## SELECTED EXCERPT
━━━━━━━━━━━━━━━━

Departmental Affairs Management Bureaus of the Central Committee of the Chinese Communist Party
- Headquarters: No. 9, Xihuangchenggen North Street, Xicheng District, Beijing
- Director: Ji Zheng
- Parent organization: General Office of the Chinese Communist Party

= Departmental Affairs Management Bureaus =

Chinese Communist Party body

The Departmental Affairs Management Bureaus of the Central Committee of the Chinese Communist Party is a subordinate unit of the General Office of the Chinese Communist Party and is the administrative agency for the central government offices. It is mainly responsible for the management, guarantee, and service of funds, materials, vehicles, real estate, infrastructure, housing, and property.

== History ==
During the Agrarian Revolution, the CCP generally managed the logistics of its organs through the military supply department, and did not set up a special organ logistics agency. In 1931, the Central Workers' and Peasants' Democratic Government established a General Affairs Office to manage logistics affairs, and also stipulated that general affairs departments should be established in the workers' and peasants' democratic governments at the provincial, county and district levels. During the Yan'an period, the logistics departments of the CCP Central Committee and the organs directly under the Central Military Commission (including the guard forces) were not strictly distinguished at first. In the early days of the Anti-Japanese War, the CCP Central Committee had a Central Administration Bureau, and the Central Military Commission had a Military Commission Logistics Supply Department. In 1942, they were merged into the Central Administration Bureau, and in 1945 they were renamed the Military Commission Supply Department.

After the founding of the People's Republic of China, in 1949, the department responsible for the financial supply and administrative affairs of the Central Committee of the Chinese Communist Party was renamed the Central Committee of the Chinese Communist Party Directly Affiliated Organs Supply Department (abbreviated as the Central Committee of the Chinese Communist Party Supply Department). In 1954, it was renamed the Central Committee of the Chinese Communist Party Directly Affiliated Organs Affairs Management Bureau. After that, the organization of the General Office of the Central Committee of the Chinese Communist Party (abbreviated as "General Office") changed several times. By 1965, the General Office of the Central Committee had the Security Bureau, the Confidential Transportation Bureau, the Confidential Bureau, the Secretariat, the State Archives Bureau, the Central Archives, the Personnel Department, the Central Committee of the Chinese Communist Party Directly Affiliated Organs Affairs Management Bureau and various groups directly under the General Office.

━━━━━━━━━━━━━━━━

## REQUIREMENTS
1) In the article on the Departmental Affairs Management Bureaus, what are all the things the bureau is said to manage, guarantee, and serve?
2) Update the entries from the very first one down through the line containing "center [241, 83].", replacing "page" with "screen" and leaving everything else unchanged.
The article above has no connection to the entries that come after this sentence.

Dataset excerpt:
━━━━━━━━━━━━━━━━

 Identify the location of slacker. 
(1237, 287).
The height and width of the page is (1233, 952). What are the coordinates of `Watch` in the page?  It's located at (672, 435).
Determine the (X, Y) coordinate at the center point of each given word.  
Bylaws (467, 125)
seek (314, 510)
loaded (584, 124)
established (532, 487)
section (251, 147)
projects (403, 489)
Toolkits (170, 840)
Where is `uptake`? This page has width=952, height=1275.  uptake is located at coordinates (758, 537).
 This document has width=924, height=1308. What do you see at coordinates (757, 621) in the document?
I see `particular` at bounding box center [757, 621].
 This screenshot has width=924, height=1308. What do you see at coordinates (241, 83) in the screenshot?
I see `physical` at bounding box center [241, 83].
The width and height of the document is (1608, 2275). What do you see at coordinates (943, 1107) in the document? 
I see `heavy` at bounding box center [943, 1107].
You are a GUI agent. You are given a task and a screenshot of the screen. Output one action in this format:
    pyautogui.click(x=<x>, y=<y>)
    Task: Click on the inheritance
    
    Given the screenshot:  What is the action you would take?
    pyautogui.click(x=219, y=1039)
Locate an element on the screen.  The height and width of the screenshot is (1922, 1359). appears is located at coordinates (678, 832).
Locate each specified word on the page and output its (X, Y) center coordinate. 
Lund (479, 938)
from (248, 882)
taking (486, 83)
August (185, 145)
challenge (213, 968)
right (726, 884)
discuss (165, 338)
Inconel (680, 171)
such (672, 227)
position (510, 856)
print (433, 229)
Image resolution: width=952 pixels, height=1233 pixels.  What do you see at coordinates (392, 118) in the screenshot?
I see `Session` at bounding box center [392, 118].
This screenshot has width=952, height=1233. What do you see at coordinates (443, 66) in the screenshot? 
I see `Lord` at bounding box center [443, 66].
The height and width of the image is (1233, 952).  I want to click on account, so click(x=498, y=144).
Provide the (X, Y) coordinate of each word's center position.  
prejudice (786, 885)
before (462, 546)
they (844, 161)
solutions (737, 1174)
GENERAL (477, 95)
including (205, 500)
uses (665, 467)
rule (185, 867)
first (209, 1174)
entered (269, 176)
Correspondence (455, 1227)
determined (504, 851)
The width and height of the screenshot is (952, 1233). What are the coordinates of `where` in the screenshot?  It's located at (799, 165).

━━━━━━━━━━━━━━━━

## OUTPUTS
1) Funds, materials, vehicles, real estate, infrastructure, housing, and property.

2)
 Identify the location of slacker. 
(1237, 287).
The height and width of the screen is (1233, 952). What are the coordinates of `Watch` in the screen?  It's located at (672, 435).
Determine the (X, Y) coordinate at the center point of each given word.  
Bylaws (467, 125)
seek (314, 510)
loaded (584, 124)
established (532, 487)
section (251, 147)
projects (403, 489)
Toolkits (170, 840)
Where is `uptake`? This screen has width=952, height=1275.  uptake is located at coordinates (758, 537).
 This document has width=924, height=1308. What do you see at coordinates (757, 621) in the document?
I see `particular` at bounding box center [757, 621].
 This screenshot has width=924, height=1308. What do you see at coordinates (241, 83) in the screenshot?
I see `physical` at bounding box center [241, 83].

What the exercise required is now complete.